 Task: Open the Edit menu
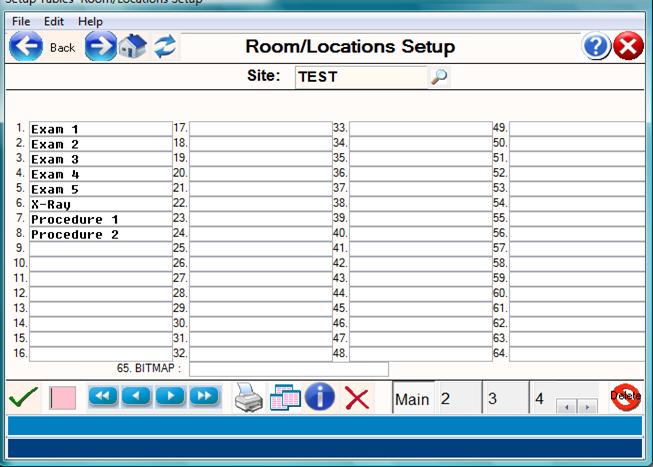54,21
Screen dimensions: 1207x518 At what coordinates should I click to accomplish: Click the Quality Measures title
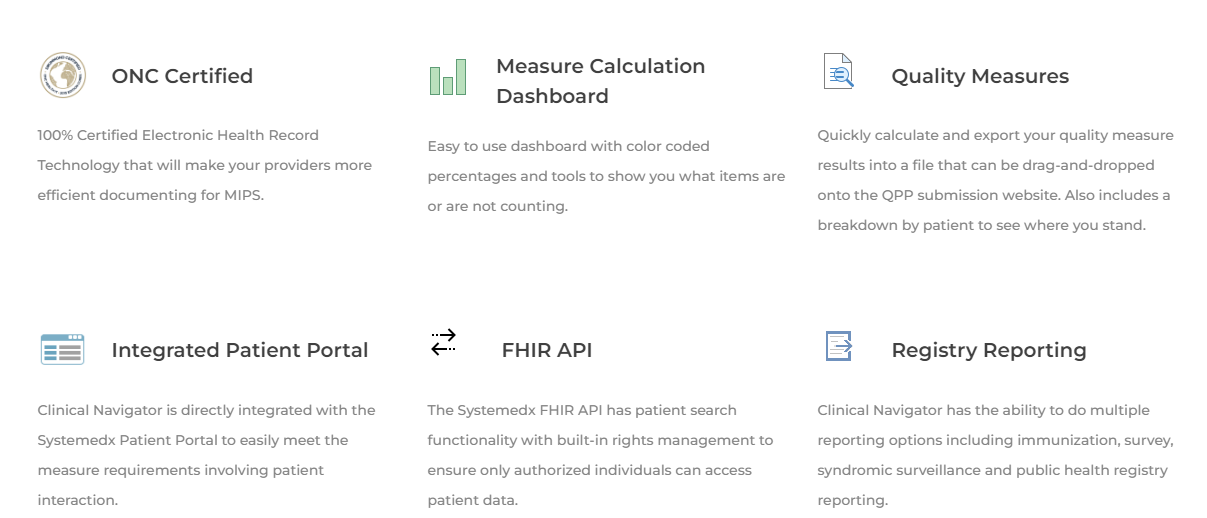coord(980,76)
...
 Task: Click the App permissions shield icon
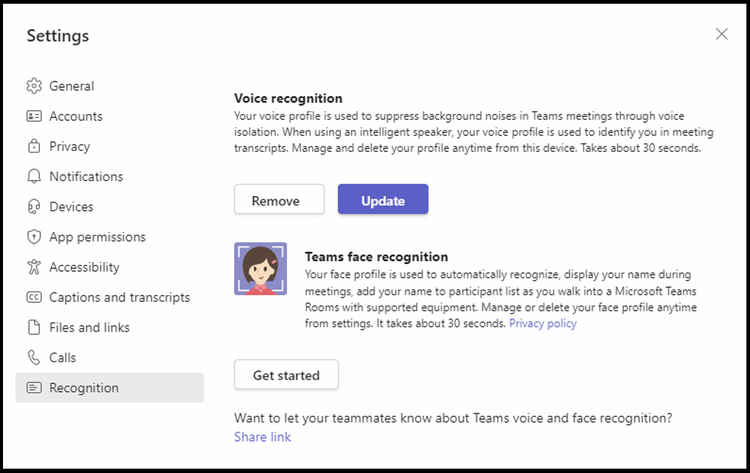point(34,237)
...
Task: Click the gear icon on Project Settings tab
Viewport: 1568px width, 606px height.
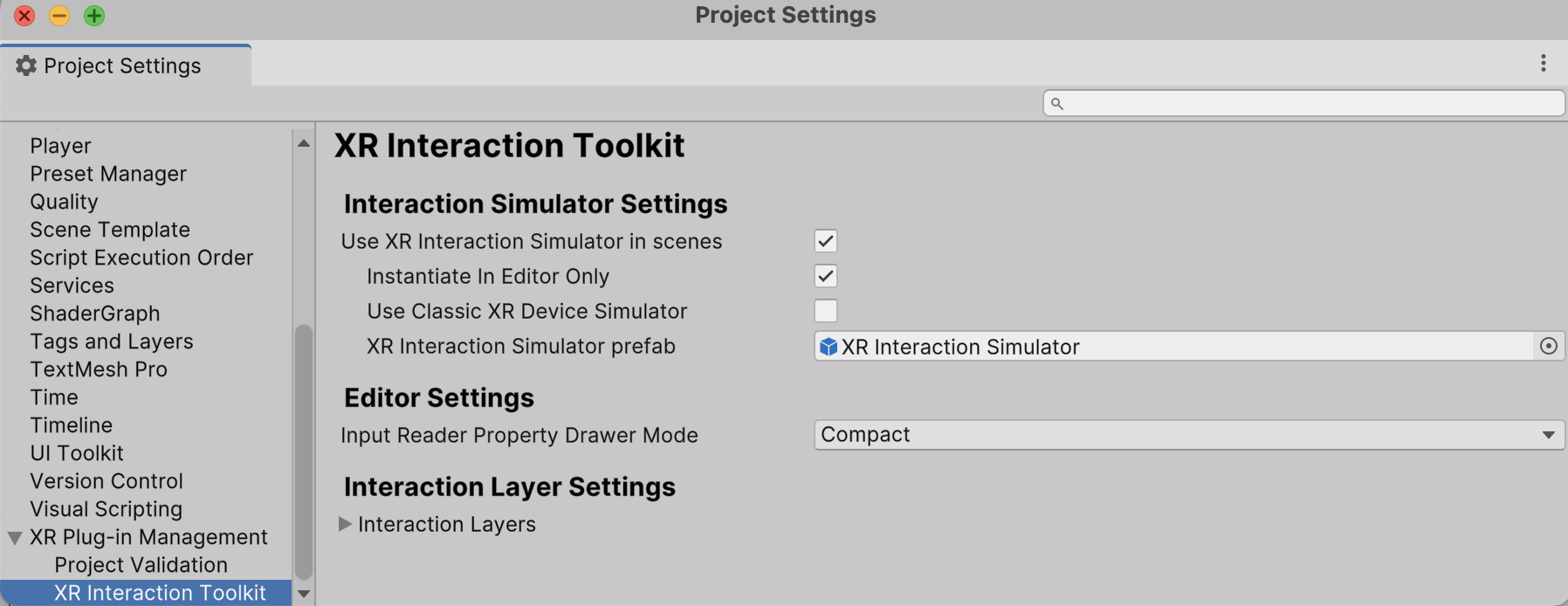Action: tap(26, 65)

Stated exercise: Which lines of the material above contain the string "Click"? Copy each of them in full, treating uppercase and lowercase letters as distinct.

Response to the task:
Screen dimensions: 1207x518 At what coordinates should I click to accomplish: Click the Quality Measures title
 Task: Click the App permissions shield icon
Task: Click the gear icon on Project Settings tab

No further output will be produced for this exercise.